As a leader, when to stay close to your team? Team size matters
|Datum:||06 december 2021|
Managers often struggle to find a perfect distance among followers. How close should it be? Should leaders walk around employees day-to-day for timely instructions and corrections? Or can leaders stay away from followers’ practices?
Prior research on leadership suggested that leaders place themselves in the center of employee communication. That is, teams tend to be more successful when employees can easily reach their leaders through one-to-one connections. Having leaders in the center of communication helps employees to recognize leaders’ charisma and thus better respond to leaders’ requirements and advice.

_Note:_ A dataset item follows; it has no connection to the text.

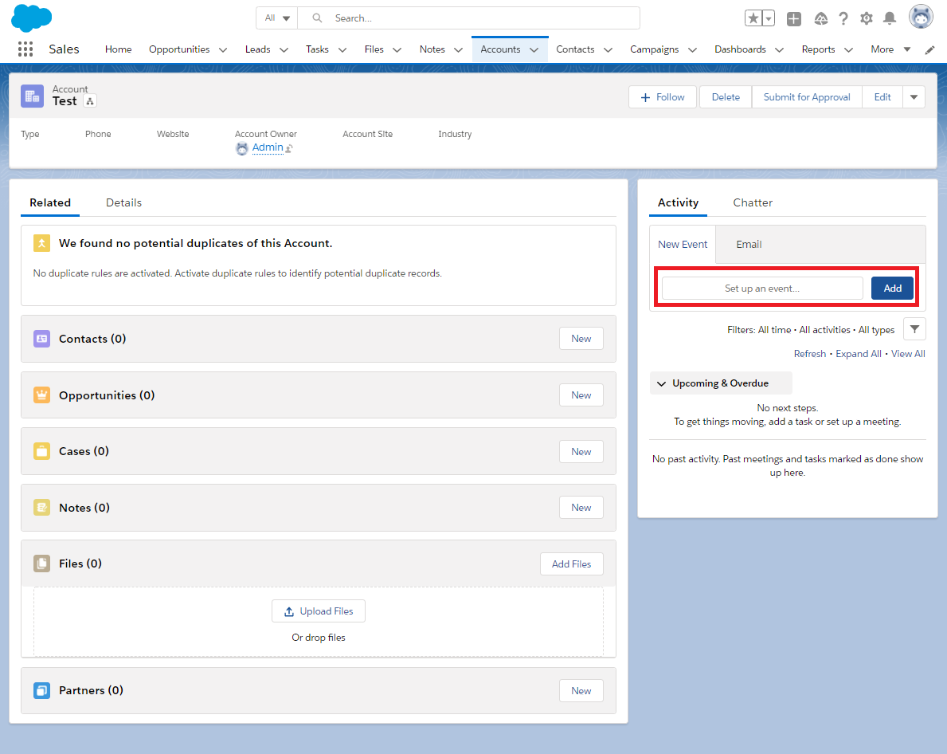
Task: Open more actions dropdown beside Edit
Action: click(x=914, y=97)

The question is, is this closeness to your employees always effective? Whereas large teams might have a strong need for leaders to regulate and supervise, many small teams, in Zappos and Google for example, function very well without involving their leaders in daily practice. So, when do teams need leaders in the center and when do not?
In a recent study on 577 employees and 75 leaders from 75 work teams, my coauthor, Daan van Knippenberg, and I found that the role of leaders in the center is more complex than it appears. Its influence depends on the size of the work unit. Specifically, we found that large teams (11 followers and above) do benefit from having leaders in the center of communication, yet smaller teams (7 and below) performed worse when leaders are too central among employees.
Why is this divide happening? Our analysis showed that when teams are small, leaders in the center tended to block lateral communication among employees and impairs team collaboration, which, sequentially, led to the lower effectiveness of these teams. Further, even after we controlled for self-management of team members, this conditional impact of central leadership remains the same.
This finding implies that the best position for leaders among employees depends on the actual size of the team. Our study gave a very practical suggestion for managers to step in employee communication when the team has more than 11 members. In such large teams, managers should create communication channels for each individual employee.
If teams have 7 or fewer members, however, leaders should avoid involving themselves too much, as it distracts employees from creating their own information flows and collaboration with each other. Instead, it makes sense to encourage employees to formulate their own communication patterns in small teams. And the teams with between 7 and 11 members? Leaders of these teams should take a situational perspective: monitor the team’s interaction, stimulate their communication, and manage when needed.
Dr. Yingjie Yuan (yingjie.yuan rug.nl) is Assistant Professor of Human Resource Management & Organizational Behavior at the Faculty of Economics and Business, University of Groningen, with expertise on Team information processing, Creativity/Innovation, Social networks, Star Performers, and Idea Receptivity.
Yuan, Y., & Van Knippenberg, D. (2021). Leader Network Centrality and Team Performance: Team Size as Moderator and Collaboration as Mediator. Journal of Business and Psychology, 1-14.